» **PROBLEM TO WORK ON**: Rewrite all of the items below, swapping each occurrence of "Screen dimensions" for "Screen size" and keeping everything else the same.

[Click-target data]
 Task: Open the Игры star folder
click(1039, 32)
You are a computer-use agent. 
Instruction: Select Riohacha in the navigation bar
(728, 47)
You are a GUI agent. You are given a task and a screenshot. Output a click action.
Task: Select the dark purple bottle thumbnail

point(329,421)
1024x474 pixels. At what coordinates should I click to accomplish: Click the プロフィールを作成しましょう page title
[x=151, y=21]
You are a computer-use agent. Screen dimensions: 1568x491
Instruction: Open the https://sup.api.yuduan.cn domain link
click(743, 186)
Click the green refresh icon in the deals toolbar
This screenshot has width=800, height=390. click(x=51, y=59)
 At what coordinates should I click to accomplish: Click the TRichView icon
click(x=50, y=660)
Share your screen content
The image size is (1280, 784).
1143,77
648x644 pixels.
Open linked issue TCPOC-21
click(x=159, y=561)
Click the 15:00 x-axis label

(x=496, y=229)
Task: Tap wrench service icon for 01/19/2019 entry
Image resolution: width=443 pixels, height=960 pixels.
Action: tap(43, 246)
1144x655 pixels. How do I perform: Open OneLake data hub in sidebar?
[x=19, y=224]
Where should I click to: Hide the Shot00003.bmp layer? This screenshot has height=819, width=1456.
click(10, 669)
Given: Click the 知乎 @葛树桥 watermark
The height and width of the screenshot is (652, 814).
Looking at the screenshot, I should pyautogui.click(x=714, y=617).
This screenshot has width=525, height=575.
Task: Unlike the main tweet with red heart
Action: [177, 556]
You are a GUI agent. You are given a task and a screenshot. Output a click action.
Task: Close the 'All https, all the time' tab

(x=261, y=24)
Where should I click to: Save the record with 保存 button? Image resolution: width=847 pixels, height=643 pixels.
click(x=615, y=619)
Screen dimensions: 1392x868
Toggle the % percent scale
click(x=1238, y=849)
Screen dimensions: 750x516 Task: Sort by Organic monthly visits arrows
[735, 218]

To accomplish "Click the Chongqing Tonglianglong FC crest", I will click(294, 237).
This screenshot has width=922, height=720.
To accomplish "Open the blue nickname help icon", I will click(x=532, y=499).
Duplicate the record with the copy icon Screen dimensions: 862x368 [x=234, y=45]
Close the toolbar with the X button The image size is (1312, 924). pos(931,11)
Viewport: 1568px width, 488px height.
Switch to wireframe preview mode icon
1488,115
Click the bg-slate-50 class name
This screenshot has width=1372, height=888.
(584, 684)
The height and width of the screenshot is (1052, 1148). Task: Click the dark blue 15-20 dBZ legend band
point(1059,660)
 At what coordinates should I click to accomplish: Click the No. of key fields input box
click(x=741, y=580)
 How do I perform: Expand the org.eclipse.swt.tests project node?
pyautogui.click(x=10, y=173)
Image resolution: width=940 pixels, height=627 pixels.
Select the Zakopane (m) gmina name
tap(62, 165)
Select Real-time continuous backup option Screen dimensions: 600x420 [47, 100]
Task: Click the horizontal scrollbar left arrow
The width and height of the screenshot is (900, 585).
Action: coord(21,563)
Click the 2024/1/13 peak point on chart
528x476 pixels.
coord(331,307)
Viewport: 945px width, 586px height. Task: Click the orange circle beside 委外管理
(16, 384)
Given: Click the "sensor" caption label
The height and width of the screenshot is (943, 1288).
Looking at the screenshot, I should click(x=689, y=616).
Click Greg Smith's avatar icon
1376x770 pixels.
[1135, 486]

» **EXERCISE RESPONSE**:
 Task: Open the Игры star folder
click(1039, 32)
You are a computer-use agent. 
Instruction: Select Riohacha in the navigation bar
(728, 47)
You are a GUI agent. You are given a task and a screenshot. Output a click action.
Task: Select the dark purple bottle thumbnail

point(329,421)
1024x474 pixels. At what coordinates should I click to accomplish: Click the プロフィールを作成しましょう page title
[x=151, y=21]
You are a computer-use agent. Screen size: 1568x491
Instruction: Open the https://sup.api.yuduan.cn domain link
click(743, 186)
Click the green refresh icon in the deals toolbar
This screenshot has width=800, height=390. click(x=51, y=59)
 At what coordinates should I click to accomplish: Click the TRichView icon
click(x=50, y=660)
Share your screen content
The image size is (1280, 784).
1143,77
648x644 pixels.
Open linked issue TCPOC-21
click(x=159, y=561)
Click the 15:00 x-axis label

(x=496, y=229)
Task: Tap wrench service icon for 01/19/2019 entry
Image resolution: width=443 pixels, height=960 pixels.
Action: tap(43, 246)
1144x655 pixels. How do I perform: Open OneLake data hub in sidebar?
[x=19, y=224]
Where should I click to: Hide the Shot00003.bmp layer? This screenshot has height=819, width=1456.
click(10, 669)
Given: Click the 知乎 @葛树桥 watermark
The height and width of the screenshot is (652, 814).
Looking at the screenshot, I should pyautogui.click(x=714, y=617).
This screenshot has width=525, height=575.
Task: Unlike the main tweet with red heart
Action: [177, 556]
You are a GUI agent. You are given a task and a screenshot. Output a click action.
Task: Close the 'All https, all the time' tab

(x=261, y=24)
Where should I click to: Save the record with 保存 button? Image resolution: width=847 pixels, height=643 pixels.
click(x=615, y=619)
Screen size: 1392x868
Toggle the % percent scale
click(x=1238, y=849)
Screen size: 750x516 Task: Sort by Organic monthly visits arrows
[735, 218]

To accomplish "Click the Chongqing Tonglianglong FC crest", I will click(294, 237).
This screenshot has width=922, height=720.
To accomplish "Open the blue nickname help icon", I will click(x=532, y=499).
Duplicate the record with the copy icon Screen size: 862x368 [x=234, y=45]
Close the toolbar with the X button The image size is (1312, 924). pos(931,11)
Viewport: 1568px width, 488px height.
Switch to wireframe preview mode icon
1488,115
Click the bg-slate-50 class name
This screenshot has width=1372, height=888.
(584, 684)
The height and width of the screenshot is (1052, 1148). Task: Click the dark blue 15-20 dBZ legend band
point(1059,660)
 At what coordinates should I click to accomplish: Click the No. of key fields input box
click(x=741, y=580)
 How do I perform: Expand the org.eclipse.swt.tests project node?
pyautogui.click(x=10, y=173)
Image resolution: width=940 pixels, height=627 pixels.
Select the Zakopane (m) gmina name
tap(62, 165)
Select Real-time continuous backup option Screen size: 600x420 [47, 100]
Task: Click the horizontal scrollbar left arrow
The width and height of the screenshot is (900, 585).
Action: coord(21,563)
Click the 2024/1/13 peak point on chart
528x476 pixels.
coord(331,307)
Viewport: 945px width, 586px height. Task: Click the orange circle beside 委外管理
(16, 384)
Given: Click the "sensor" caption label
The height and width of the screenshot is (943, 1288).
Looking at the screenshot, I should click(x=689, y=616).
Click Greg Smith's avatar icon
1376x770 pixels.
[1135, 486]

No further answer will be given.